On a cash basis, the company lost around 800,000 dollars from variable costs alone; the cost of production is significantly higher than sales. Clearly, Aurora is not truly a subscale firm; its business would be unprofitable even if it sold 100x more units. Aurora needs to get its costs down and its sales prices up before worrying about volume. Volume growth will just mean bigger losses if things continue like this.

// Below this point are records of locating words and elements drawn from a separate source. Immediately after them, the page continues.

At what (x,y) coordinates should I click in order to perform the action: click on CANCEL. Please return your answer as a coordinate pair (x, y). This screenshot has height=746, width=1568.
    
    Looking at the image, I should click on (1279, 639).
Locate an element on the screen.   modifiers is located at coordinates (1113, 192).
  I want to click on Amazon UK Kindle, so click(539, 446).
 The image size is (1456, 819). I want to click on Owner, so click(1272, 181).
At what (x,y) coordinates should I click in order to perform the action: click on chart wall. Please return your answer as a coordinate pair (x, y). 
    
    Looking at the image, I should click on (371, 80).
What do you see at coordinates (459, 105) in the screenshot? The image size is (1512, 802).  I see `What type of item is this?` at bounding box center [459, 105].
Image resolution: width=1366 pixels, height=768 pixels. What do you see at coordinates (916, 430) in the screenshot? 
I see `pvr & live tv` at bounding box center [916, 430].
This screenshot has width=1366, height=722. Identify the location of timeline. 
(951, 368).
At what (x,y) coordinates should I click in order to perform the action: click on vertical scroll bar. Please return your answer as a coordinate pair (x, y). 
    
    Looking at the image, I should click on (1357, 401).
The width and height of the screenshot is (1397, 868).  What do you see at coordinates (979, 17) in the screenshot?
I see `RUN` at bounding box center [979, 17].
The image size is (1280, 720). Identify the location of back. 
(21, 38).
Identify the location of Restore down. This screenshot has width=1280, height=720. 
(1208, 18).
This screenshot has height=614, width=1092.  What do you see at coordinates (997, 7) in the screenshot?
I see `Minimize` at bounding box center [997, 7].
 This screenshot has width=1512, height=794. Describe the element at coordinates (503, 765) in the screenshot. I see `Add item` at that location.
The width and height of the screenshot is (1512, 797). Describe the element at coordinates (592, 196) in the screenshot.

Aurora Cannabis: Fixed Expenses

When we get to fixed costs, Aurora looks even worse. The firm's operating expenses (usually related to management and employees) are ballooning at a rate unjustifiable by performance.

Expenses

2016

2015

Percentage Change

General and Administration

3,015,499

1,735,602

73.74%

Sales and Marketing

1,706,385

1,021,807

66.99%

Research and Development

565,140

432,384

30.70%

Depreciation

593,216

304,796

94.63%

Share-Based Compensation

912.698

872,587

4.59%


Aurora employees are being paid almost a million dollars in stock-based compensation for generating a gross loss. By the time expenses are calculated, Aurora claims an operating loss of 4.5 million - including the unrealized gain of 3 million. When we subtract the unrealized gain and add back depreciation, Aurora's operating loss shoots to around 7 million.

Conclusion

Aurora Cannabis claims to generate a gross profit for 2016 by posting a large unrealized gain on the value of its biological assets. However, taking the company's financial statements at face value is a mistake. Aurora generates a massive gross loss and its employee/management related expenses are growing a staggering rate. Aurora Cannabis depends on equity issuance to continue operations, and the amount of dilution will probably accelerate as operating expenses continue to balloon.

Investors should probably not attempt to short this stock due to the speculative nature of marijuana investing. The market can stay irrational longer than you can stay solvent. However, in the end - be that twelve months or twelve years - the party will come to an end, and Aurora will be forced to justify its market cap or lose it.